Park Tool Rescue Wrench - MT-1C, the one that looks like a dogbone. I'm not a fan of the folding multi tools, a lot of times the metal feels weak and fragile. I carry this guy and a small adjustable wrench to handle anything. I've had it for a few years and still looks brand new.


----------



## motomech (May 17, 2010)

Fluidworks said:


> Park Tool Rescue Wrench - MT-1C, the one that looks like a dogbone. I'm not a fan of the folding multi tools, a lot of times the metal feels weak and fragile. I carry this guy and a small adjustable wrench to handle anything. I've had it for a few years and still looks brand new.


love that tool. Weighs nothing and it's stout.
I added a chain breaker out of a specialized all in one and I'm set.


----------



## Trail Addict (Nov 20, 2011)

It's all about Topeak!


----------



## thomllama (Oct 3, 2007)

Trail Addict said:


> It's all about Topeak!


ya, i have to agree, I have had a few different ones and always go back the the Topeak Hexus. Have an Alien also but man is that thing huge!! My biggest problem with the Crank Bros is the whole tool it's self is kinda big/wide and the tools themselves are SO short that every time I've ever needed it the damn thing was bumping something, scratching the frame, or otherwise making the repair difficult. The Topeaks in general are narrower profile with a good bit longer tools making it easier to work with. Plus the chain tool is about the easiest to useof any I have tried. My Hexus just fell apart after hmmm like 8-10 yrs... ? (never checked the stupid nut holding it all together) time for a new one. :skep:


----------



## wake_100 (Aug 21, 2006)

what banks said. I use Cool Tool


----------



## DIRTJUNKIE (Oct 18, 2000)

Topeak makes top notch products for sure.


----------



## bad andy (Feb 21, 2006)

DIRTJUNKIE said:


> Topeak makes top notch products for sure.


They do. I recently bought a topeak mini20 pro and was amazed when it arrived at how small it is, and how well it seems put together. Really a nice piece. My criteria being I wanted to carry a 10mm hex around easily... this was one of only very few multi-tools that had one.


----------



## sasquatch rides a SS (Dec 27, 2010)

I wouldn't say this is my favorite, but I didn't want to start a new thread for it. Just picked up a Park AWS-50 last week and it's pretty damn cool!
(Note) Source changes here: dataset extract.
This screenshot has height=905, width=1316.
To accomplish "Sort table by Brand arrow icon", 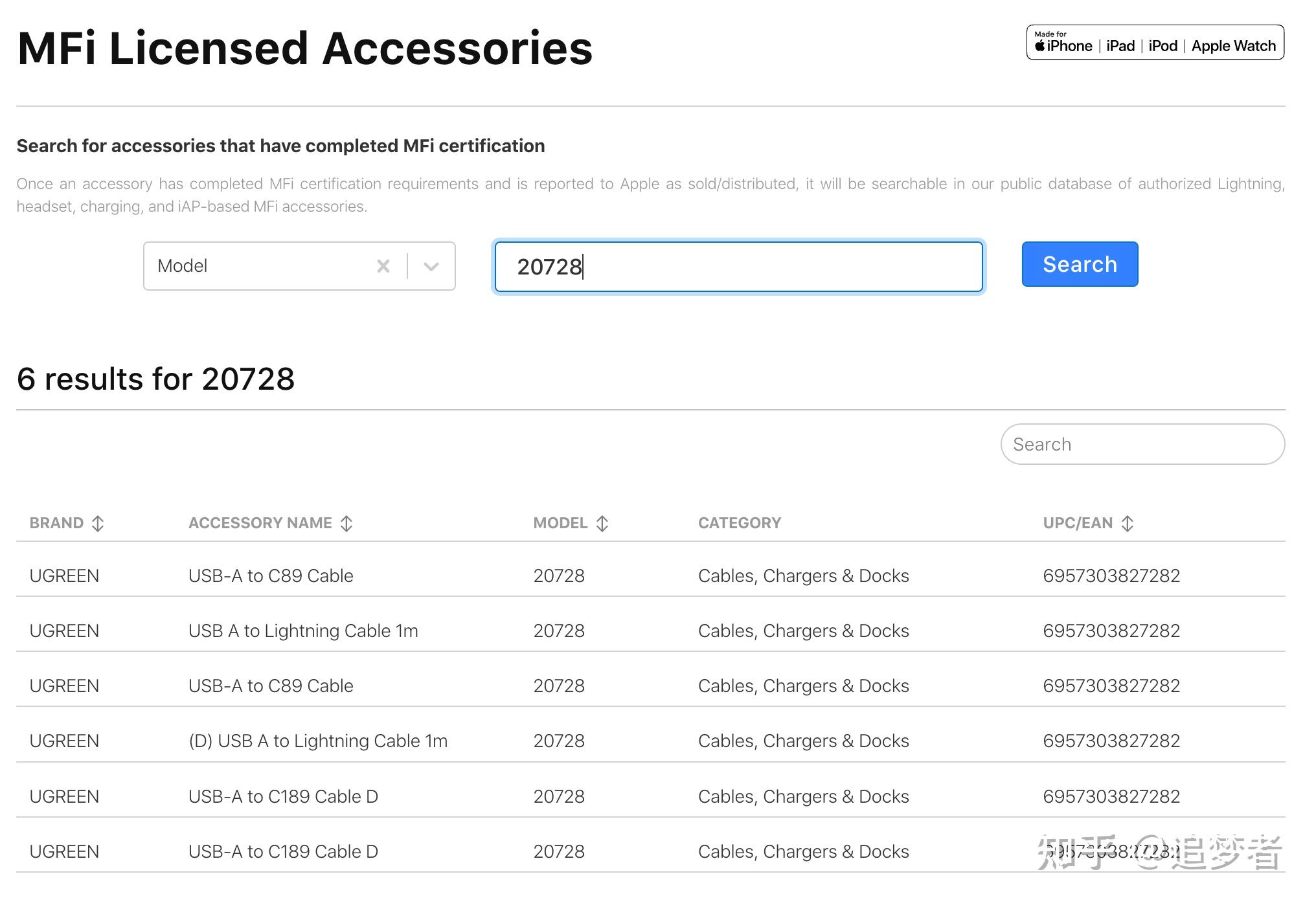I will click(x=98, y=523).
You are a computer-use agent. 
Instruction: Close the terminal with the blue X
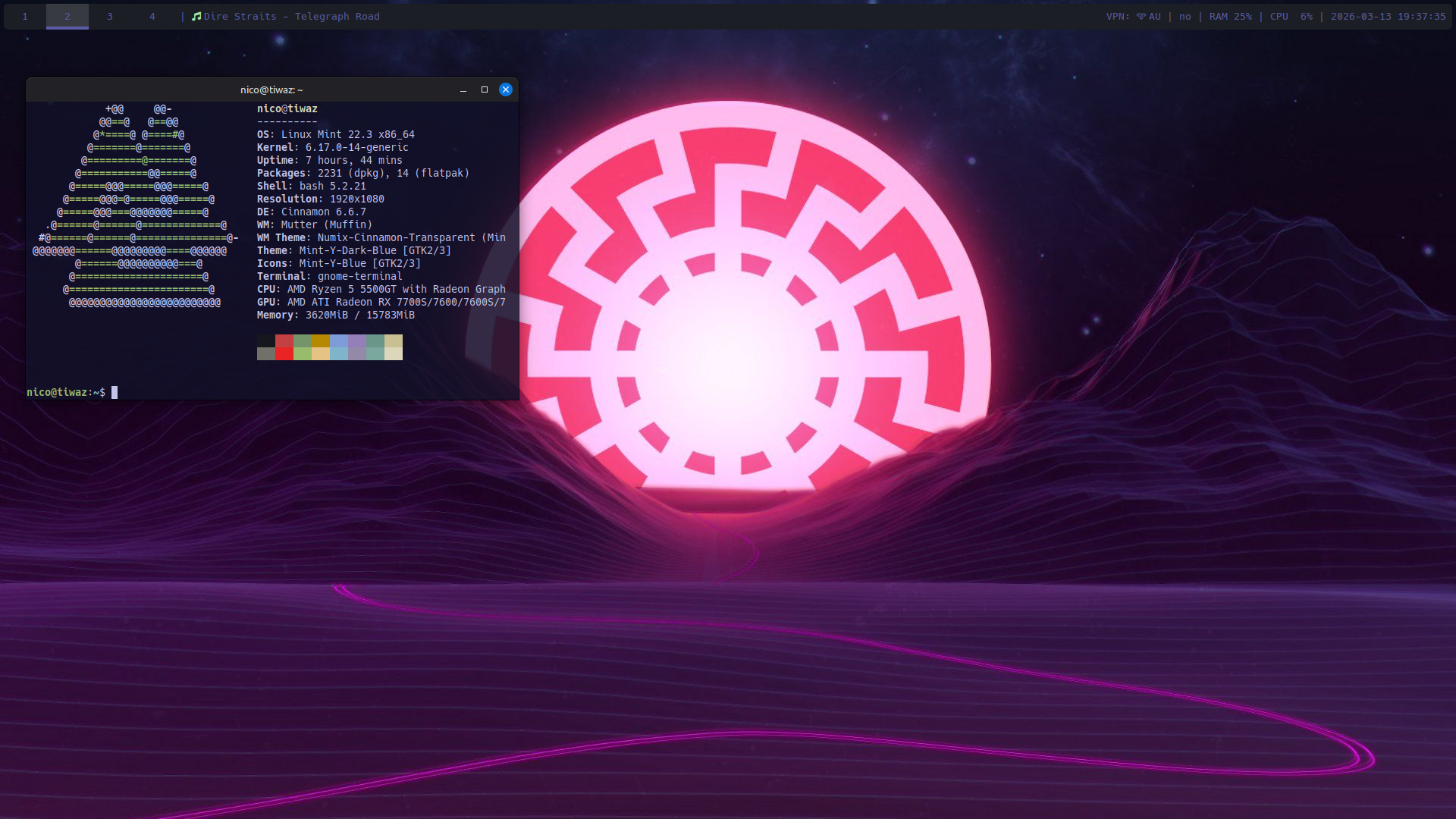point(506,90)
I probably won't ever use it, but it's definitely neat to own.


----------



## urmb (Oct 4, 2005)

Leatherman wave (my ride partner on every ride) and a descent bike multi-tool with allens, chain tool, torx, etc. Wrench force 4-size spoke nipple tool.
urmb


----------



## mtb143 (Aug 26, 2007)

+1 for Topeak Hexus. It's compact and light, but has all the usual assortment of tools PLUS a pair of tire levers built into the frame, as well as some bonuses - chain hook is super handy when reconnecting a chain, torx bit is a plus, and the second 5mm allen built into one of the tire levers is super handy in the rare situation when you need two 5mm's, e.g. for some roadie brake calipers or for some FS shock linkages. 

I also have a Lezyne multitool that is absolutely beautiful. A very quality tool. But not as versatile as the Hexus. If I'm traveling light, the Hexus is one stop shop for everything. If I'm traveling heavy, throw a good plier multitool in too. My fav there is the Swiss Army multi-tool. It's a beautiful, beautiful workhorse.


----------



## thomllama (Oct 3, 2007)

mtb143 said:


> +1 for Topeak Hexus. It's compact and light, but has all the usual assortment of tools PLUS a pair of tire levers built into the frame, as well as some bonuses - chain hook is super handy when reconnecting a chain, torx bit is a plus, *and the second 5mm allen built into one of the tire levers is super handy* in the rare situation when you need two 5mm's, e.g. for some roadie brake calipers or for some FS shock linkages.
> 
> I also have a Lezyne multitool that is absolutely beautiful. A very quality tool. But not as versatile as the Hexus. If I'm traveling light, the Hexus is one stop shop for everything. If I'm traveling heavy, throw a good plier multitool in too. My fav there is the Swiss Army multi-tool. It's a beautiful, beautiful workhorse.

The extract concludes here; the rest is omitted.